—C'est l'heure du conseil.
—J'y vais, répondit Fouché. Pardon, citoyenne, de vous quitter ainsi, ajouta-t-il en se levant, mais un devoir impérieux m'appelle aux Tuileries. J'aurais désiré m'y rendre muni des renseignements que vous auriez pu me donner, et, par conséquent, plus en état d'agir en faveur des gens qui vous intéressent; mais, loin d'imiter votre manque de confiance, je vous dirai que leur sort à tous, à commencer par celui de l'émigré trouvé chez vous, dépend de votre discrétion à ne pas parler de cet entretien, et de votre complaisance à nous faire connaître l'asile où se cache l'ex-duchesse de Montévreux.
En finissant ces mots, Fouché offrit sa main de la façon la plus galante à madame Mansley, pour la reconduire jusqu'à sa voiture, et ils se séparèrent fort mécontents l'un de l'autre.
XXIII
Avant de retourner dans sa retraite à la campagne, Ellénore alla voir madame Talma, qui était souffrante; elle la trouva seule avec le vicomte de Ségur, et tous deux dans une grande agitation.
—C'est le ciel qui nous l'envoie, s'écria madame Talma en apercevant
Ellénore; nulle ne peut mieux qu'elle…
—Prenez garde, interrompit brusquement le vicomte, rappelez-vous tout ce qui s'est passé entre elles deux…
—C'est parce que je m'en souviens, reprit madame Talma, que je réponds de sa prudence comme de sa générosité.
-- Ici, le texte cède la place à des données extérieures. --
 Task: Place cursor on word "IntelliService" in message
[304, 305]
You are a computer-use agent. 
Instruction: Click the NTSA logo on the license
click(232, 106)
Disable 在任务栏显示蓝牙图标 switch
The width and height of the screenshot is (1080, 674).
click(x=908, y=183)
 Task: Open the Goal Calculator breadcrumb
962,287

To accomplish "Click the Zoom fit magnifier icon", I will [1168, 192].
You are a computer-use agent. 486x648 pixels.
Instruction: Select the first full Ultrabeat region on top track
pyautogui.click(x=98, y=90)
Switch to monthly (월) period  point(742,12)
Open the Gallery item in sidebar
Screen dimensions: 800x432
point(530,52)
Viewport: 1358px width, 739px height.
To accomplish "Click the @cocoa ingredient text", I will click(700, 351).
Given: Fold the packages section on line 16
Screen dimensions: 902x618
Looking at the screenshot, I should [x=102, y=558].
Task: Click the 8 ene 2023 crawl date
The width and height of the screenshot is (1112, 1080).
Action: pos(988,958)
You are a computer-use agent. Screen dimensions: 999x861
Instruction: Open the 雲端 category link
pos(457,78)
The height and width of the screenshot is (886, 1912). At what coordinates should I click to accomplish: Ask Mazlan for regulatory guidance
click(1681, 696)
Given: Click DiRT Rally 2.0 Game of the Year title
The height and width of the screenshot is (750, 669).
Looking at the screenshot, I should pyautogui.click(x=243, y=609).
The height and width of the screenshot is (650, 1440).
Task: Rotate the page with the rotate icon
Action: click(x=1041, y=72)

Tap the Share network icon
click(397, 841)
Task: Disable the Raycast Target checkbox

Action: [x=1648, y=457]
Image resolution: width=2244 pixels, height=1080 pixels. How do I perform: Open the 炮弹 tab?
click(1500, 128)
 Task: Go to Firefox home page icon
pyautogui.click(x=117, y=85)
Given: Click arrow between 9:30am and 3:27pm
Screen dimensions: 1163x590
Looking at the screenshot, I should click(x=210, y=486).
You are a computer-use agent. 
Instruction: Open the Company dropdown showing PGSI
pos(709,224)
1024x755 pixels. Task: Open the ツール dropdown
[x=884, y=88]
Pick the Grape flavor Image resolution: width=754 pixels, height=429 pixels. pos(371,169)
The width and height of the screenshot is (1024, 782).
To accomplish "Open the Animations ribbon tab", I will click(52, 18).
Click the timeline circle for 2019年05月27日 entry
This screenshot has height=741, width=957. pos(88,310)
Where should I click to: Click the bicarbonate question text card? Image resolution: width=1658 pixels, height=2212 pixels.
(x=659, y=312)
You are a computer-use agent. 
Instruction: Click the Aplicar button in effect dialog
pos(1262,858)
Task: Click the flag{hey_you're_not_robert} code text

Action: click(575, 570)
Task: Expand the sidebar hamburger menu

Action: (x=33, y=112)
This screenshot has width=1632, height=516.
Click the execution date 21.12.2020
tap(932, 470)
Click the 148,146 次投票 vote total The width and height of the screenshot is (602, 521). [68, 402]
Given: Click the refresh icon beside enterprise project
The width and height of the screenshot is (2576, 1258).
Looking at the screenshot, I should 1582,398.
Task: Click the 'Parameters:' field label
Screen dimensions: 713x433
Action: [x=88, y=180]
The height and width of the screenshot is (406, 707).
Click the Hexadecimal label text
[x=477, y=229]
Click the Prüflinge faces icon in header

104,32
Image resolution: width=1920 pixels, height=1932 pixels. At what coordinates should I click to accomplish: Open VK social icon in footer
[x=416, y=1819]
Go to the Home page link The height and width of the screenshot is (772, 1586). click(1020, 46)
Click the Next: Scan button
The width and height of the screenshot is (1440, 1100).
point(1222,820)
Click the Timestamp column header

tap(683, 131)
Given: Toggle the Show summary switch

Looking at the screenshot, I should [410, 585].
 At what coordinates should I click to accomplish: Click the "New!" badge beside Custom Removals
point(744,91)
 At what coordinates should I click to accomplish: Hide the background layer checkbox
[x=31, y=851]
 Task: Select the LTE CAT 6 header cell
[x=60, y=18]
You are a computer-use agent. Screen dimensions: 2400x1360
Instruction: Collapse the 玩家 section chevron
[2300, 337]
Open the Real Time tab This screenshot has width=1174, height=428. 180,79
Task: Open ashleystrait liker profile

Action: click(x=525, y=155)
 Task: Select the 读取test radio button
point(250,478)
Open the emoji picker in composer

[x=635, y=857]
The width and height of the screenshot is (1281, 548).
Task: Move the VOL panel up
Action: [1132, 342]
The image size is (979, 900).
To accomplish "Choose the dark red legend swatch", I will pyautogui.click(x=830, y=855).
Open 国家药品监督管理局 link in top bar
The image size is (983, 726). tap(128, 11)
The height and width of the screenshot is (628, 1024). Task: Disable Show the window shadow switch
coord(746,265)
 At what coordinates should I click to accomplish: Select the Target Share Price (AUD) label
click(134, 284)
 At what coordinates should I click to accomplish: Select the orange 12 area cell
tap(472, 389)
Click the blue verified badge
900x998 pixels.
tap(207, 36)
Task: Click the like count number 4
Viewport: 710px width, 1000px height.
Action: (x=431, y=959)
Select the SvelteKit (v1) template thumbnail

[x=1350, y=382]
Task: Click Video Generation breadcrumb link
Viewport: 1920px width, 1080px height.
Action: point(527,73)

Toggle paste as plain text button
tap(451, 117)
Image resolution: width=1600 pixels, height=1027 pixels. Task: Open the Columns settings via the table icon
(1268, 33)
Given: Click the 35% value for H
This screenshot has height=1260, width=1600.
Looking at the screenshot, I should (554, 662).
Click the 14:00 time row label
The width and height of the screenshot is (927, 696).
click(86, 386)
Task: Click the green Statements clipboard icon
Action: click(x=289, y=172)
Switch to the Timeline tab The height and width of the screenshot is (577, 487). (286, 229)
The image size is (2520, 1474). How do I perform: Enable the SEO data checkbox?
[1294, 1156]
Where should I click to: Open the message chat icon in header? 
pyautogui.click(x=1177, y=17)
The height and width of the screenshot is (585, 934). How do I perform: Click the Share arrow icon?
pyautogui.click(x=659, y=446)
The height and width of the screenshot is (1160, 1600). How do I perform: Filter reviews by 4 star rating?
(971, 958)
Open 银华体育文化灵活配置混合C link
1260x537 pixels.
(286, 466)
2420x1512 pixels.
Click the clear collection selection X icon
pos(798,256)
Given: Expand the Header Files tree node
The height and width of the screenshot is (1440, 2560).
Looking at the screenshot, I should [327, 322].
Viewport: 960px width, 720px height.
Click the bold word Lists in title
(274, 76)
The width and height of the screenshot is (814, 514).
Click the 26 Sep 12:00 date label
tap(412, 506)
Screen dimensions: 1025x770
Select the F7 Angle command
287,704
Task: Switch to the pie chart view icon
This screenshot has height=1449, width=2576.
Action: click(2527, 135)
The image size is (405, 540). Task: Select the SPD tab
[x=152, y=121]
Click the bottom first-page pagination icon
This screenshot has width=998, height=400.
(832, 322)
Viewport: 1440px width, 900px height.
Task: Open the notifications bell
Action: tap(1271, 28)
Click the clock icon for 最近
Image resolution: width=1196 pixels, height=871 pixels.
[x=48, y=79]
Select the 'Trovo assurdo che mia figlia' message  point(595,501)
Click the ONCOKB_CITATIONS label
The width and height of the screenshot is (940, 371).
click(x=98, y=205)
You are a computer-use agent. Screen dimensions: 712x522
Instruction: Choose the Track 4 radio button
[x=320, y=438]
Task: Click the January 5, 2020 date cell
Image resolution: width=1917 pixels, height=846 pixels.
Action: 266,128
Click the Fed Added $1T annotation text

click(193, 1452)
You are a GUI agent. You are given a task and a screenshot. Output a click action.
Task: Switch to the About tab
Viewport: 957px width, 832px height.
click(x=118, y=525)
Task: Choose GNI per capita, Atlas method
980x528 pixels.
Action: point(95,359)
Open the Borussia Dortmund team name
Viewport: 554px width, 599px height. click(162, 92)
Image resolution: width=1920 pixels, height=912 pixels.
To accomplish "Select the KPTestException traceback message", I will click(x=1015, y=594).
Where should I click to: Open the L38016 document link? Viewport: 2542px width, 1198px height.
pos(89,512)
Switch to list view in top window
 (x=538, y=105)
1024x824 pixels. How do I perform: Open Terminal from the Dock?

Apprenez, chère amie, que par suite d'une de ces confiances absurdes qu'ont tous les conspirateurs royalistes, la duchesse de Montévreux se trouve horriblement compromise dans cette affaire d'assassinat, qui, véritable ou imaginée par Fouché pour faire sa cour à Bonaparte, n'en sera pas moins fatale à ceux qui s'en seront mêlés. On a beau répéter à ces malheureux émigrés que leur cause est perdue, qu'ils sont entourés de piéges et d'agents de police qui n'ont d'autre mission que de les y faire tomber, ils s'obstinent à croire que le peuple de Paris soupire après le retour des princes, et qu'en tuant l'idole de l'armée, rien ne s'opposerait au rétablissement de cet ancien régime dont ils étaient le plus bel ornement.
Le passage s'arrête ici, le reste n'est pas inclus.